2 – Offer Incentives
You are asking your older child to take on a lot of responsibility, so at the same time offer them some incentives. They should be paid for babysitting their siblings just as they would be paid for any other babysitting job. However, many parents use sibling babysitters not only because they know and trust them, but because they need to save money. That doesn’t mean you can’t reward them. You can grant special privileges or excuse them from certain other chores. The incentives you can grant them are only limited by your imagination.
3 – Establish Responsibilities
Before you actually leave the house with your sibling sitter in charge, you have to explain to all of the children exactly what their responsibilities are. Let them know what you expect each of them to do in your absence. You need to be the one to make clear what the rules are and who should listen to who when you’re not there. Set ground rules and boundaries as it will make the situation go more smoothly for everyone.
4 – Assign Authority
If your child is going to be responsible for his or her siblings, they will need to have some authority to go with that responsibility.
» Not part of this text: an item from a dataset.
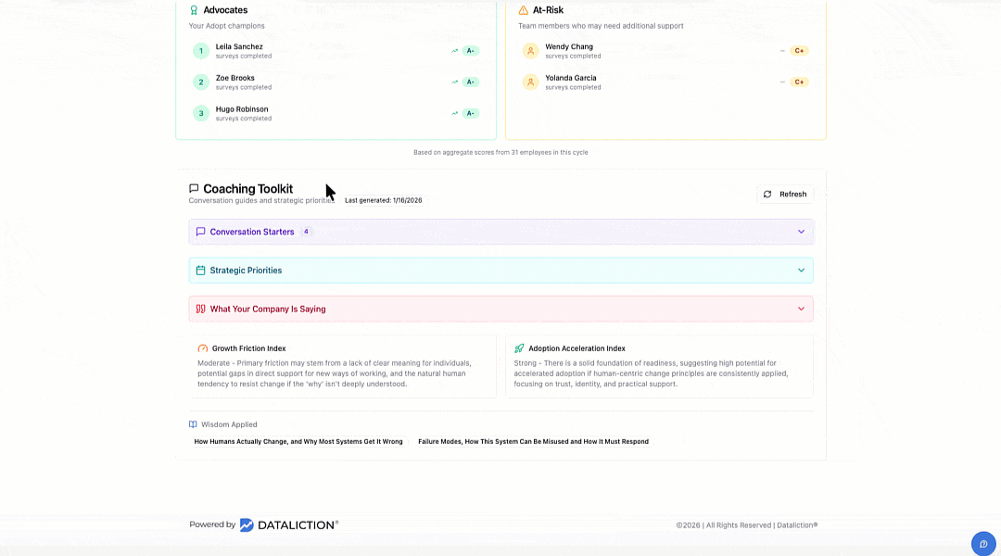1001x556 pixels.
Task: Open the floating chat widget bottom right
Action: point(982,543)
It will be up to you to decide how much authority they need to have in your particular family situation, and it will also be up to you to help the younger children understand why they have to do what their brother or sister says. If you explain the situation to the younger children, there should be no problems.
5 – Provide Information
Don’t assume that just because your sibling sitter is a member of your family, they have all the information they need at their fingertips. Leave emergency numbers and contact information for every eventuality that you can think of. They should have at least two other people they can call if they cannot contact you for some reason. The numbers for police, fire and EMTs should be posted prominently by the phone. All of the children need to be told what to do if someone unfamiliar to comes to the door or if someone gets hurt.
If you lay the groundwork and enlist the cooperation and understanding of each of your children, your sibling babysitter and their charges should do just fine in your absence.